DISCUSSION
Due to SARS-CoV2 global pandemic, treatment with HCQ, although controversial, has been widely prescribed. These prescriptions have been made in an emergency context and lack of open clinical trials at the very beginning of the outbreak. Although the side effects profile of HCQ is well known for decades, the population receiving this medication is different from the one usually treated for auto-immune diseases6, so the DDIs encountered could be unusual. We, hereby, analyze the potential DDIs found in this population with a focus on cardiac side effects.
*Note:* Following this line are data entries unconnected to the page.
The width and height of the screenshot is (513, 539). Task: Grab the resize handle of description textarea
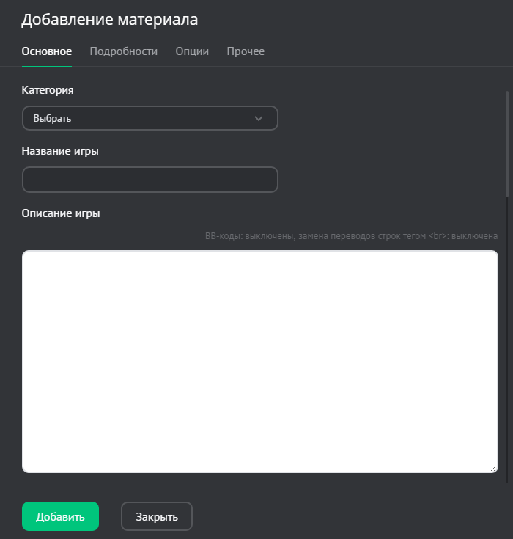pyautogui.click(x=493, y=468)
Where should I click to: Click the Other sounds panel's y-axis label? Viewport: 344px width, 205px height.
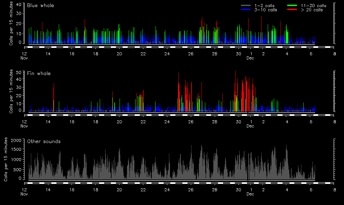click(6, 159)
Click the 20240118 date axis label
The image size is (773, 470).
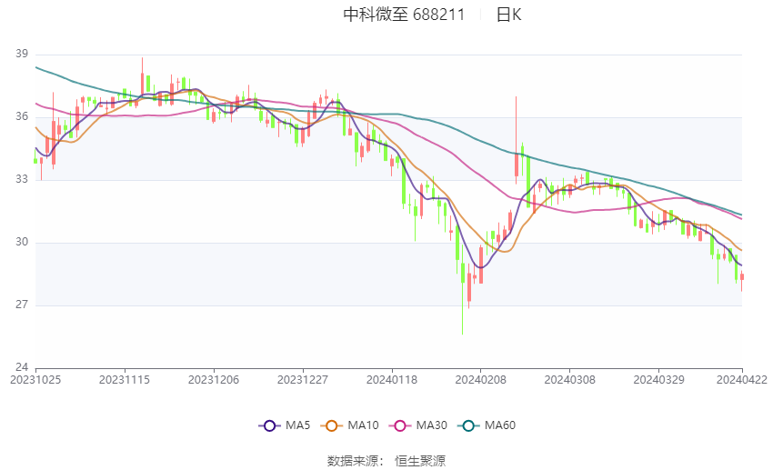pyautogui.click(x=392, y=380)
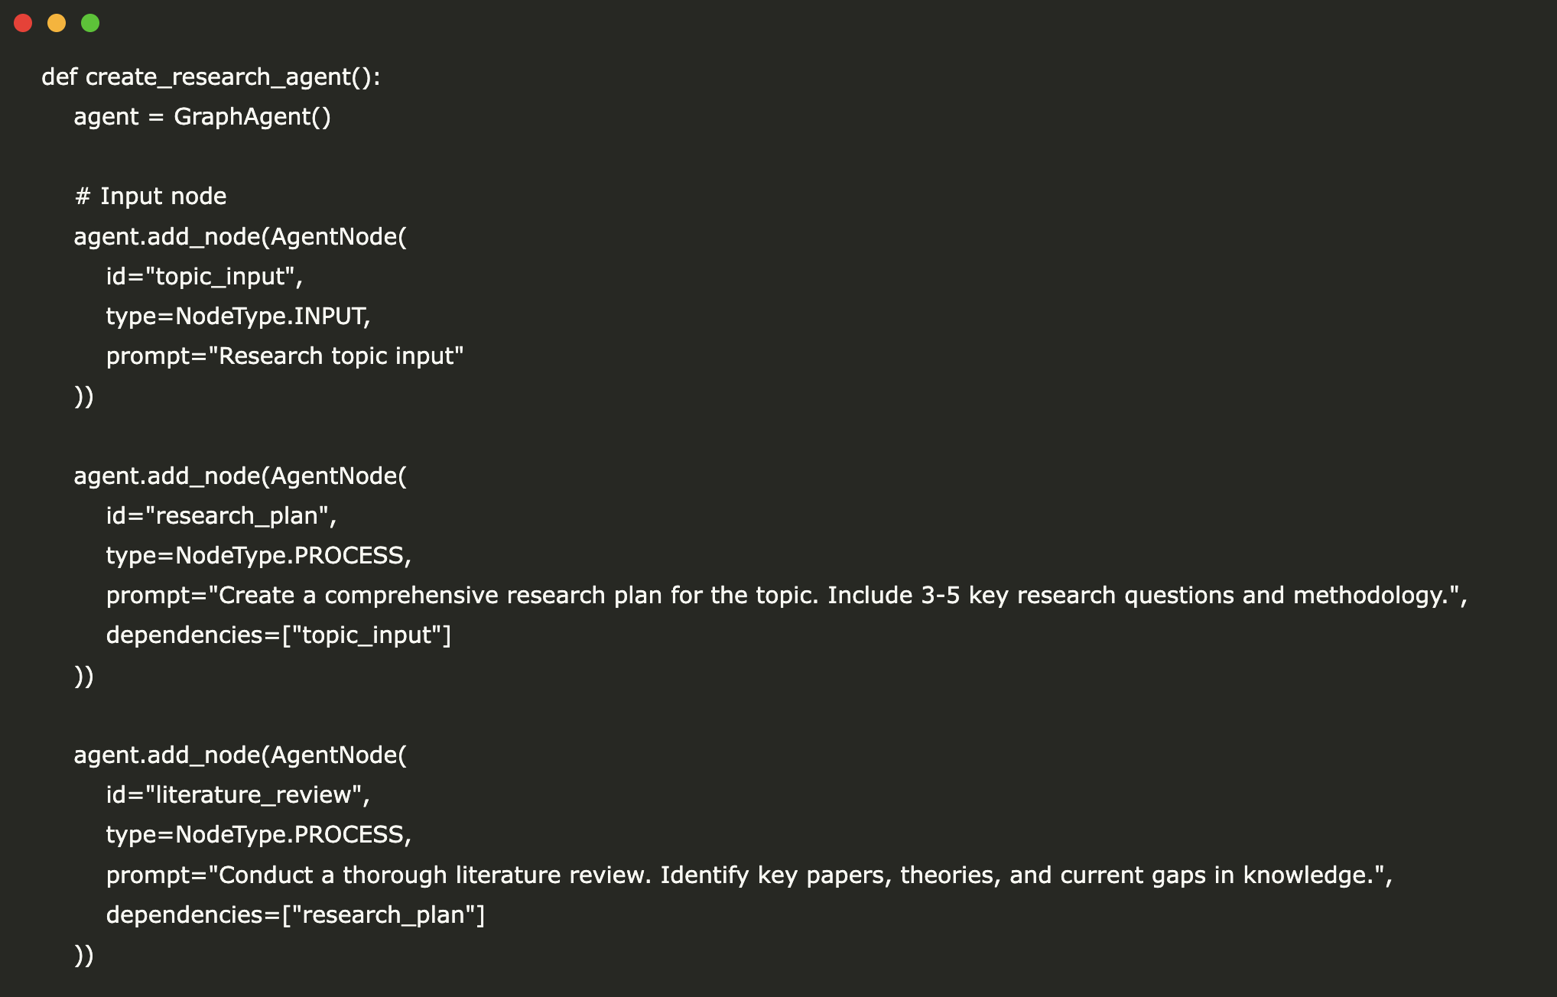Click the first agent.add_node call
The image size is (1557, 997).
point(240,236)
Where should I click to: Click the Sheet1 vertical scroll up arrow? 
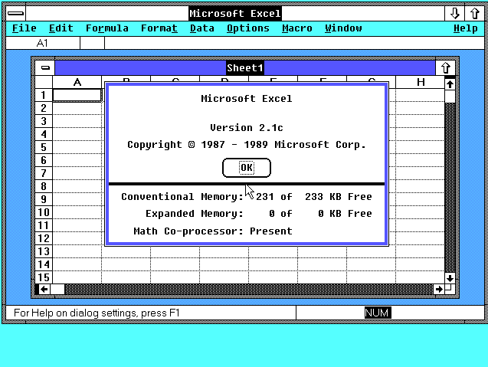click(x=450, y=84)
In this study, a large number of patients had risk factors of QT prolongation (age over 65, sex or comorbidities as renal or heart failure)9. These patients’ characteristics may explain the number of long-term treatments, increasing risk of QT prolongation due to DDIs, especially with HCQ. More than a half of patients had at least one DDIs between their long-term treatments and HCQ. A large number of drug classes were involved, included contraindicated drugs which were discontinued at the beginning of HCQ treatment. However, as some of these drugs have a long elimination half-life (30 hours for escitalopram, up to 100 days for amiodarone11), a residual risk could persist, even after the drug in question is stopped.
For each not recommended drug, benefit-risk ratio was assessed by physicians and clinical pharmacists. Among the involved drugs, there were also some widespread medications, like PPIs or inhaled-bronchodilators. These drugs were often continued during HCQ treatment, which could be explained by lack of information about their potential impact on the QT interval. Nevertheless these DDIs have to be taken into account during treatment with HCQ especially as COVID-19 can manifest by acute myocardial injury, which could lead to cardiac arrhythmias12.
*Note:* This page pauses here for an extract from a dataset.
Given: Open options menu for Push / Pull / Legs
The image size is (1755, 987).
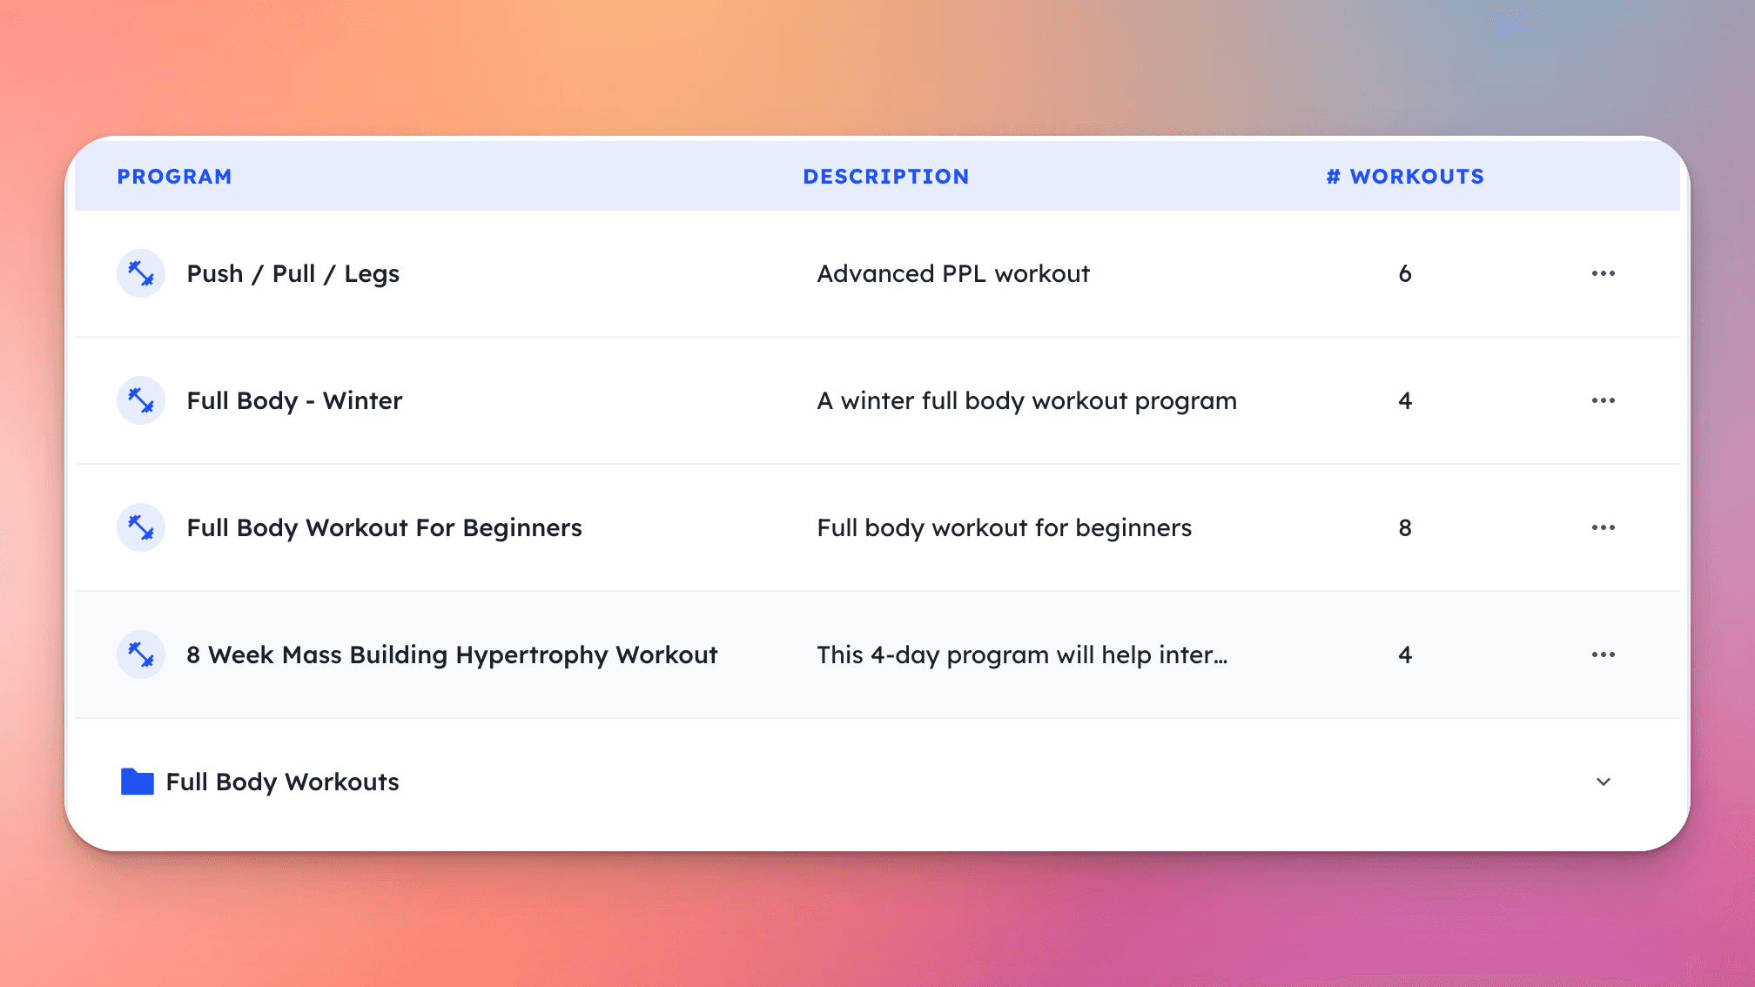Looking at the screenshot, I should [x=1604, y=273].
This study shows that a huge number of drugs could interact with HCQ. Consequently, it is of great interest to upstream study the QT prolongation risks due to co-medication in COVID-19 patients treated with this drug. Physicians must be aware of QT prolongation risk when HCQ is associated with other drugs increasing the QT interval per se in the treatment of COVID-19, such as azithromycin or protease inhibitors.
In addition to this well described cardiac toxicity, it is also important to consider DDIs which may lead to other side effects such as hypoglycemia or increasing risk of convulsion13. Moreover HCQ is substrate of CYP 450 and is an inhibitor of CYP 2D6 so pharmacokinetics DDIs should be taken into account.
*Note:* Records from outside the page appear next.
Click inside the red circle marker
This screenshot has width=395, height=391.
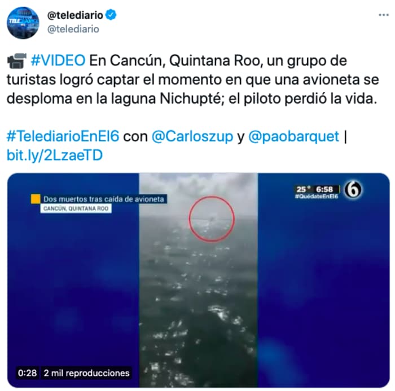pyautogui.click(x=212, y=219)
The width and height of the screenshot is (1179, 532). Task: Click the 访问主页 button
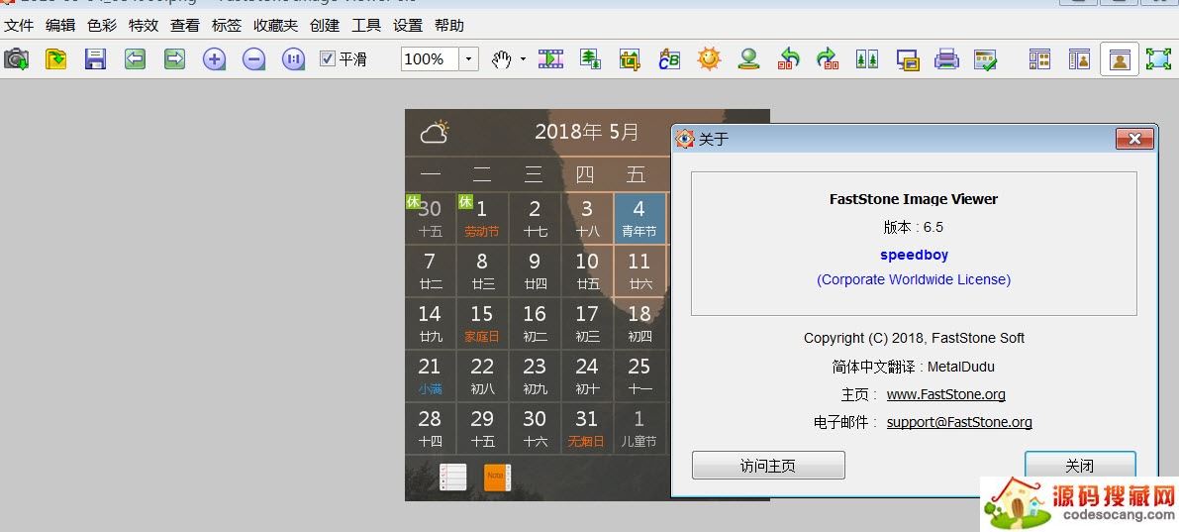(767, 466)
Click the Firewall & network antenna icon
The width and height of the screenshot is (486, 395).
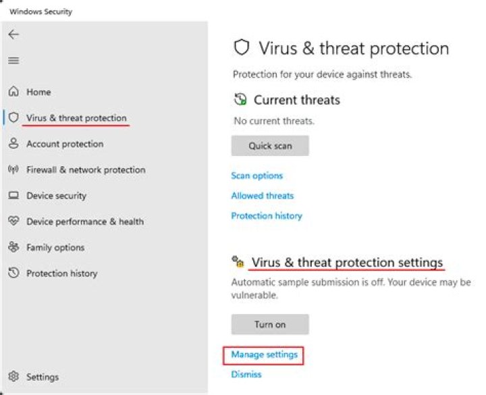(x=14, y=169)
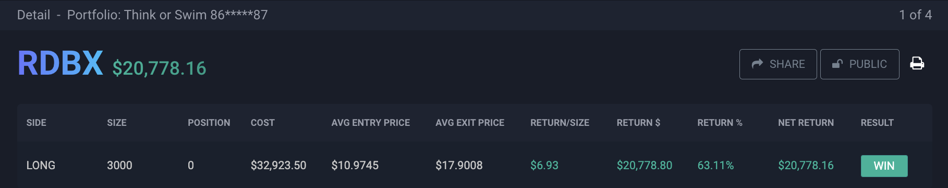The width and height of the screenshot is (948, 188).
Task: Click the green WIN result badge
Action: pos(884,166)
In this context of pandemic, clinical pharmacists should analyze all the prescriptions of COVID-19 patients in order to detect DDIs and discuss with physicians the opportunity of stopping a medication, adapting a posology or in some cases, pursuing the involved drug.
To our knowledge this is the first study about DDIs between HCQ and long-term treatments of COVID-19 patients.
Other studies, including clinical and pharmacokinetic parameters, need to be carried out subsequently to measure impact of DDIs among COVID-19 patients.